* _RECORDS FOR THE TASK_:

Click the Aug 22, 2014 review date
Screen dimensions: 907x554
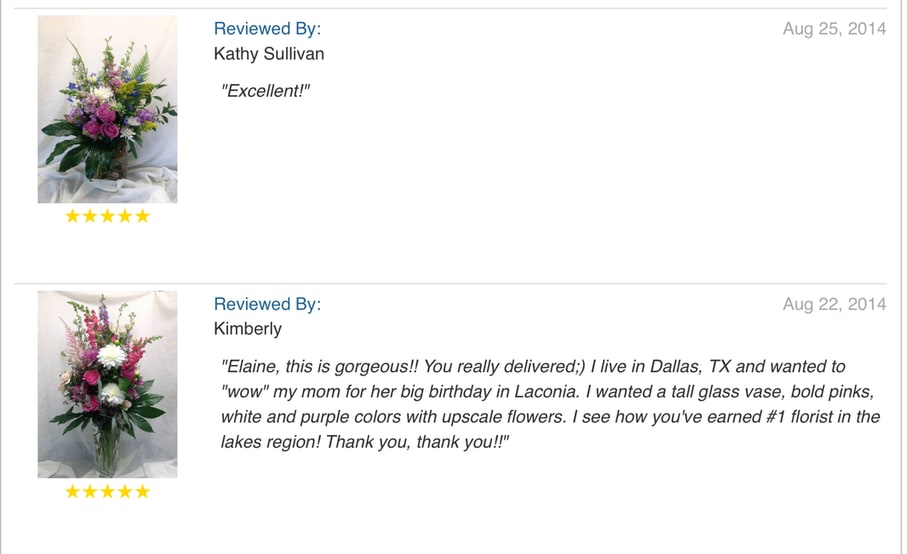(x=834, y=304)
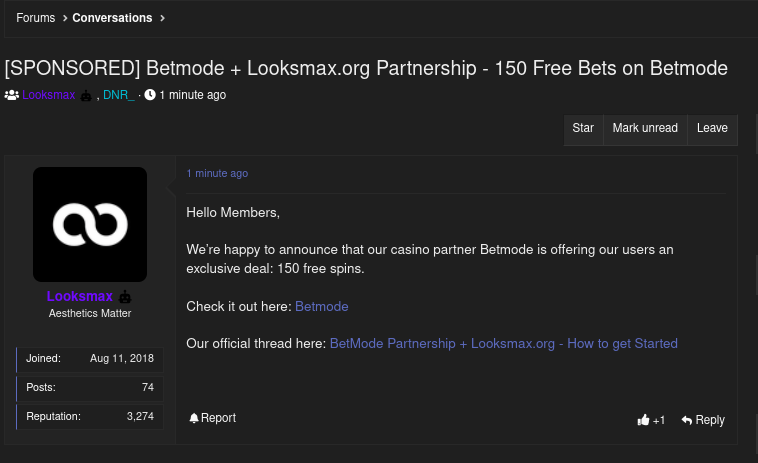
Task: Open the post's "1 minute ago" permalink
Action: tap(217, 173)
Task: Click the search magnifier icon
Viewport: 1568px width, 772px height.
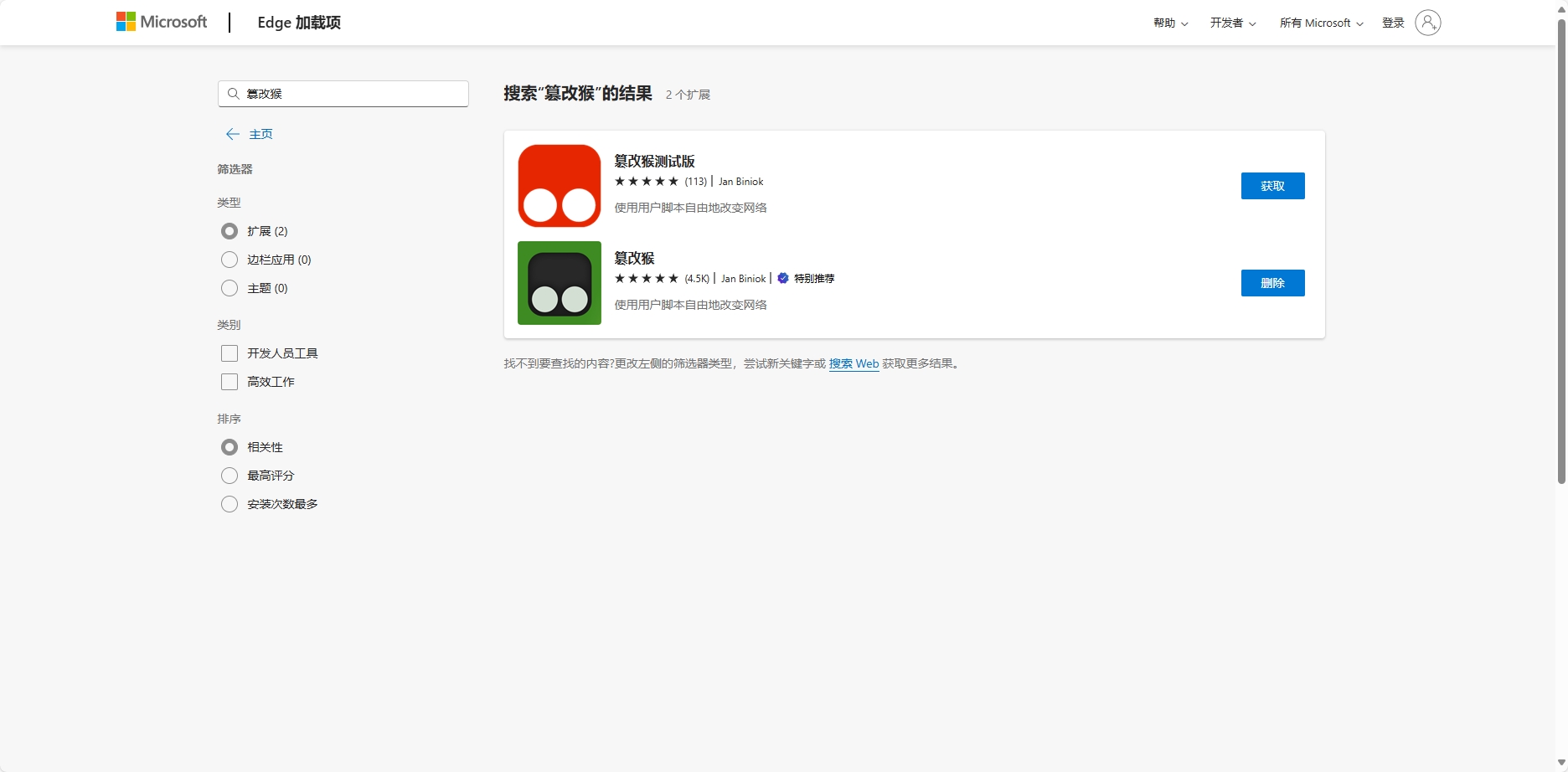Action: coord(234,94)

* _JOB_:
Reproduce the text of all the entries above word for word, omitting the pictures.

* _ANSWER BELOW_:
Click the Aug 22, 2014 review date
Screen dimensions: 907x554
(x=834, y=304)
Task: Open the post's "1 minute ago" permalink
Action: tap(217, 173)
Task: Click the search magnifier icon
Viewport: 1568px width, 772px height.
Action: coord(234,94)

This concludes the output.